[pygr] Re: First pass seqdb review FINISHED

Christopher Lee Wed, 18 Mar 2009 10:51:42 -0700

Thanks for all your detailed analysis, Titus!  Comments below...

On Mar 14, 2009, at 6:14 PM, C. Titus Brown wrote:


> I didn't find any more bugs -- darn it ;).

Just because you're not paranoid doesn't mean they aren't out to ...  
whatever.
>
>
> These changes increased the code coverage by about 20% to 85%, which  
> is
> getting pretty respectable!

I'm sure Oscar Wilde said something witty and cutting about  
respectability, but it has slipped my mind.

>
> The class names in this file still confuse me.  Do we have any rules
> on how to build names for classes in inheritance hierarcy?  e.g.

I believe Steve McConnell's books (e.g. Code Complete) cover these  
naming convention issues.  We could look to see what he says.

>  FileDBSequence and SequenceFileDB -- which one is the sequence db,
>  which one is the sequence??

I guess I'm just following English, e.g. "sequence database" is a  
database; vs. "database sequence" is a sequence.  If someone has a  
better convention, please describe it.

>
>
> The invert behavior is confusing (__invert__ points to
> classutil.standard_invert which then redirects to self._inverse,
> creating it from self._inverseClass if necessary).  Can we use
> descriptors or something "simpler" here?

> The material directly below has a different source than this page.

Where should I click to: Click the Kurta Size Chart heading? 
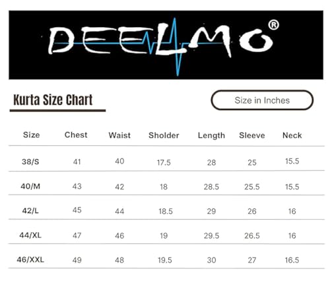53,100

Please elaborate further; I don't understand what you're suggesting.   
The Python standard defines __invert__ as the invert operator method  
name; I follow that standard.  How can a descriptor help us here?

>
>
> Have we decided anything about logging, as Istvan established in his
> branch?  I'd like to get rid of explicit writes to sys.stderr, in
> particular.

Seems like a worthy goal.  Has anyone entered an issue for this in the  
tracker?  I'm not aware that anyone has explicitly proposed this for  
0.8.

>
>
> I'd like to establish some documentation or tests on exactly what
> db.seqInfoDict should do.  So far I know that it should contain info
> objects with a length attribute, for NLMSAs to use; and an id and
> sequence, presumably.  What else?  Ultimately it'd be good to
> establish a simple executable test for "proper" seqInfoDict behavior.

Hmm... I certainly don't envision *requiring* a "sequence" attribute.   
I made seqInfoDict a standard mechanism for getting information about  
a specific sequence ID without having to do the full set of operations  
for instantiating a sequence object (which, depending on the backend  
implementation, might involve actually retrieving the sequence, and  
thus could be slow).  The only seqInfoDict value attribute currently  
required in Pygr is the length.  However you and Alex Nolley pointed  
out the value of being able to associate arbitrary attributes with  
sequence objects (initially, the FASTA description line), so I  
formulated seqInfoDict as a general-purpose mechanism for such  
attributes.

I suggest that the list of attributes required on all seqInfoDict  
values be minimal -- only what Pygr core code simply can't live  
without.  (e.g. in the case of NLMSA, it must know the length in order  
to pack the coordinate system).  Of course, users' code can look for  
other seqInfoDict attributes if they need to.  We should just define  
consistent names, so that different backends will use the same  
attribute name for a given kind of data (e.g. free-form text  
description like the FASTA description line could be called  
"description").  But unless there is a compelling reason why Pygr's  
core code needs the "description", I don't think we should add a test  
that asserts the absence of that attribute is a bug.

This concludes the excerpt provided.